Italian court set to issue verdict in vice premier’s migrant boat kidnap trial
Matteo Salvini faces up to six years in jail over the 2019 incident which saw him refuse to allow migrants to leave the Open Arms rescue ship.
A court in Sicily is expected to announce its verdict on whether Italy’s vice premier was guilty of illegally detaining 100 migrants aboard a humanitarian rescue ship when he was interior minister.
Matteo Salvini faces up to six years in jail if convicted on charges of kidnapping for the 2019 incident when he refused to allow the migrants to leave the Open Arms rescue ship at Italy’s southern-most island of Lampedusa.
A sentence of over five years would also automatically bar him from office.
However, verdicts in Italy are only considered final once all appeals are exhausted, a process that can take years.
Salvini has made clear he will not step down.

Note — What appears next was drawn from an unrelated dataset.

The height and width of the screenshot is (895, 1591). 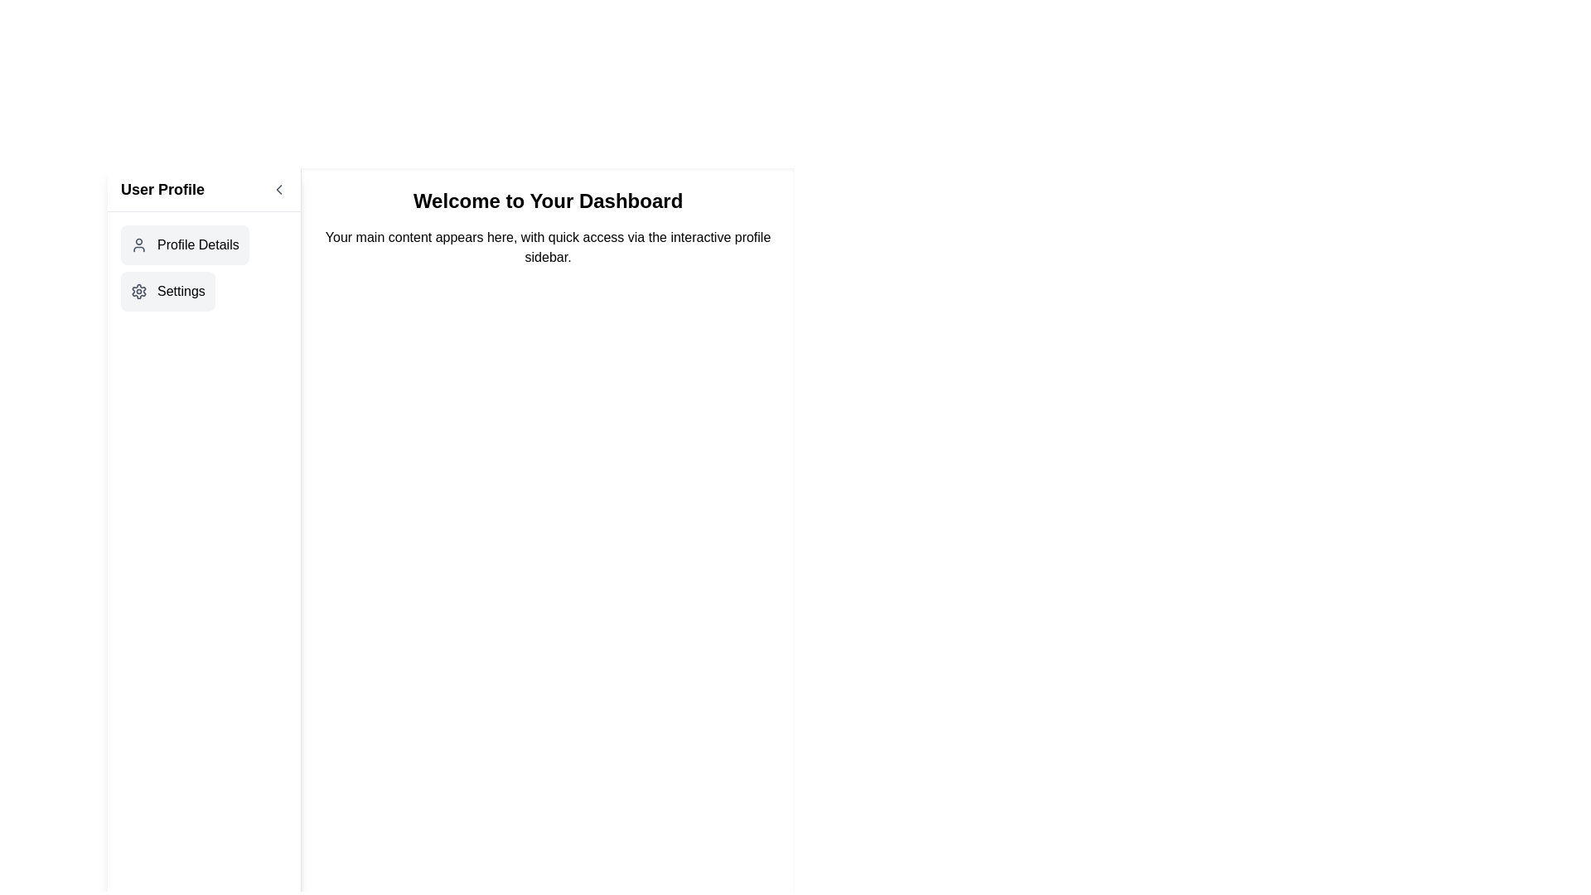 I want to click on the navigation button located in the header of the sidebar, positioned to the right of the 'User Profile' title, so click(x=279, y=188).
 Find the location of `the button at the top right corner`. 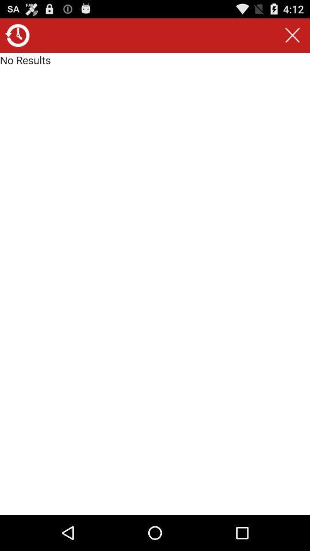

the button at the top right corner is located at coordinates (292, 35).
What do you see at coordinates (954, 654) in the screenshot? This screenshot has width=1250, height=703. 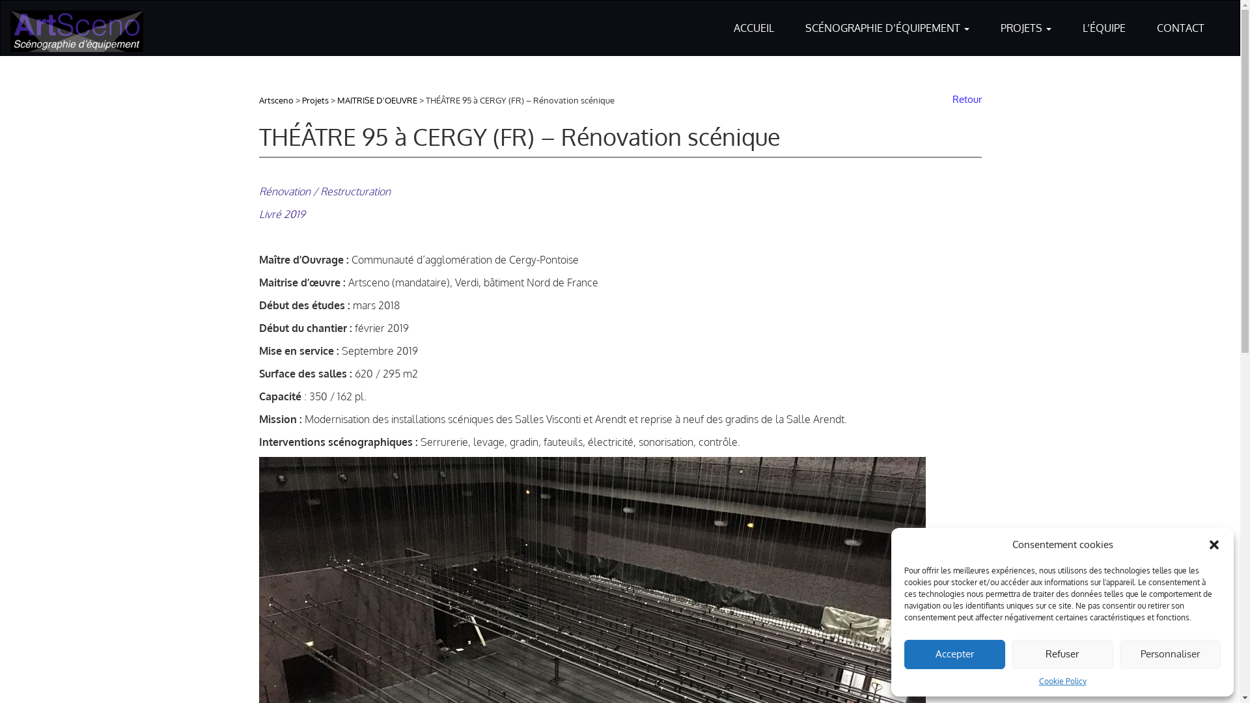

Now transport minister in Premier Giorgia Meloni’s far-right-led government, Salvini has defended himself, saying he acted to protect Italy’s borders.
During the standoff, some of the migrants threw themselves overboard in desperation as the captain pleaded for a safe, close port.
The remaining 89 people onboard were eventually allowed to disembark in Lampedusa by a court order.
Salvini took a hard line against migration as interior minister from 2018-2019 in the first government of former premier Giuseppe Conte.
He refused humanitarian rescue ships port and accused the groups that rescued migrants at sea of effectively encouraging smugglers.
Salvini has the support of Ms Meloni, other government ministers and anti-migrant European legislators, as well as Elon Musk, who expressed his support in a message on the social media platform X, formerly Twitter.
Since she took power in 2022, Ms Meloni has moved to crack down on migration, striking deals with northern African nations to prevent departures while also setting up centres in Albania aimed at vetting migrants rescued at sea in the non-EU country without allowing them to enter Italy.
Those centres are not yet operational amid legal challenges.